Reopening: Protection, Prevention and Professional Care

The CDCA has been closed for several weeks now, but today we are opening back up for several reasons:


  1. Although the confirmed cases of COVID-19 are going down in Managua, we have jointly decided with the leaders of our different projects that COVID-19 is going to be with us for a long time.
  2. Our patients need the clinic in Nueva Vida open for consistent care; they are asking for it; and they need basic services as well as some preventive care.
  3. And many of our staff are not sheltering in place but going to their second jobs, traveling to help family members, and going to the market to feed their families,  
    • Rogelio, Pedro and Lucas have been working on the organic cooperative business... fixing machinery in the processing plant and a tractor.
    • Our doctors have been working for MINSA and in private clinics.
    • And our office administrator has been in government offices for Rotary.
Therefore we are reopening.

We are instituting more stringent health protections:


  • All of our staff will wear masks when working with others or indoors.
  • Most people who come to deliver and have business to transact are wearing masks or we will provide them with one, and all our entrances have hand washing stations.
  • All the clinic staff will wear both masks and face shields.
  • All patients will wear masks, be checked in under an awning, sit in designated areas, and wash hands before having any contact with our staff.
  • We are having more masks sewn with a new design that includes filter inserts.  We are having more gowns made for regular changing by our nurses, doctors, and dental staff.
  • Exam rooms will be disinfected between patients.
  • We will only do dental procedures that will not involve spraying of water or any water droplets in the air.
  • We will offer designated preventive services on designated days in locations without sick patients.  These will include:
    • PAPs
    • Birth control including implants
    • ultrasounds
    • eye exams and glasses
  • We will disinfect before these patients arrive, they will also wear masks.
  • We have oximeters and non-contact thermometers now and can get more if we need them.
  • We are requiring staff members who feel sick to not come to work and to go see a doctor.  They all have health insurance through the government program.
  • We have had our staff sign a memo with these new instructions.
This will be difficult but we have to protect the staff and our patients from transmission of COVID-19 as much as we have the power to do so.

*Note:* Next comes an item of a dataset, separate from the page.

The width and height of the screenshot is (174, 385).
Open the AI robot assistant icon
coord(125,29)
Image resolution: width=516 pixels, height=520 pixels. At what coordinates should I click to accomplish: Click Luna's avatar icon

Fortunately masks etc., in Nicaragua have not become some silly, insane political battle.  It is common sense, which is why medical people of all sorts wear them.  Also, people who argue that scientists first said not to wear masks should know science changes all the time as new facts are discovered.  We should have learned in middle school about the scientific method.*

We will keep you posted on how things are going and if conditions change and we decide we have to close again. 
-Kathleen

*a method of procedure that has characterized natural science since the 17th century, consisting in systematic observation, measurement, and experiment, and the formulation, testing, and modification of hypotheses. (Oxford English Dictionary)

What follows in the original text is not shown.